**PROBLEM 1:**
Answer these questions from the passage on thyroid hormone balance:
(a) By what other name is estradiol known?
(b) What can result if thyroid binding globulin is too low?
(c) What does thyroid binding globulin act as when it is too high?
**PROBLEM 2:**
Write the next part of the passage on thyroid hormone balance, picking up after its last sentence.

**PASSAGE TO READ:**
One of the many pieces to the thyroid dilemma includes the balance of other hormones. Particularly in females with the balance of estradiol (also known as E2, the most potent form of estrogen) and progesterone. You may have remembered way back to the introductory article, or the article explaining how the liver can affect your thyroid physiology, a mention of a specific protein that binds thyroid hormone called thyroid binding globulin. This protein acts in a similar scenario to goldilocks and the three bears, you want thyroid binding globulin to be not too high or too low. If it’s too low, you can have too much free thyroid hormone which can lead to thyroid resistance. If it’s too high, it acts as a ball-and-chain in which thyroid hormone is bound and can’t enter the cell. Just like how goldilocks likes her porridge, you want thyroid binding globulin to be “just right.” We will come back to this later in this article.

**SOURCE MATERIAL:**
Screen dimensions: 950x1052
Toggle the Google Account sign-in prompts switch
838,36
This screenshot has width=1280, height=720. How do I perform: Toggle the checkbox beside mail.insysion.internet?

**EXERCISE OUTPUT 1:**
(a) E2, the most potent form of estrogen.
(b) Too much free thyroid hormone, which can lead to thyroid resistance.
(c) A ball-and-chain in which thyroid hormone is bound and can't enter the cell.

**EXERCISE OUTPUT 2:**
The sea of estrogenIn today’s day and age, we are swimming in a sea of estrogen. Estrogen-like compounds such as: Atrazine, BPA, Dioxins, PBB, PCBs, Phthalates, and many more. These compounds are literally everywhere, and are next to impossible to avoid. They are in the air, the water, our food, our utensils, plastics, receipts and cosmetics. The group of individuals this effects most is developing infants and children. One study says that growing children are so sensitive to estrogens that they can respond with increased breast development at serum levels below the current detection limits. (1) It is without question and reasonable to believe that environmental estrogens are playing a role in the steady decline of the age of puberty. One study done in 2012 found that 30% of girls will enter puberty (determined by increased breast growth) around age eight(2). The changes that are occurring from exogenous sources of estrogen are becoming more and more prevalent. This is not even mentioning the sheer amount of changes to hormones females are willing to use, such as hormone replacement therapy and birth control/oral contraceptives. The prevalence of birth control prescriptions is staggering. Around 98% of US women have used some form of contraception during their lives (3). As with anything in the body, you cannot compartmentalize one system in the body. You alter your sex hormones, other systems are going to be affected-especially your thyroid hormone.
Estrogen and Thyroid Binding Globulin
Estrogen, has been shown to increase the production of thyroid binding globulin from the liver (4,5). Some studies states that elevated estrogen can increase thyroid binding globulin by the liver over 2 – 3 fold (6). It is no wonder why the United States is riddled with thyroid as well as reproductive related issues. In animal studies, compounds from soy which mimic estrogen have been shown to competitively inhibit thyroid hormone synthesis via thyroid peroxidase enzyme (7,8).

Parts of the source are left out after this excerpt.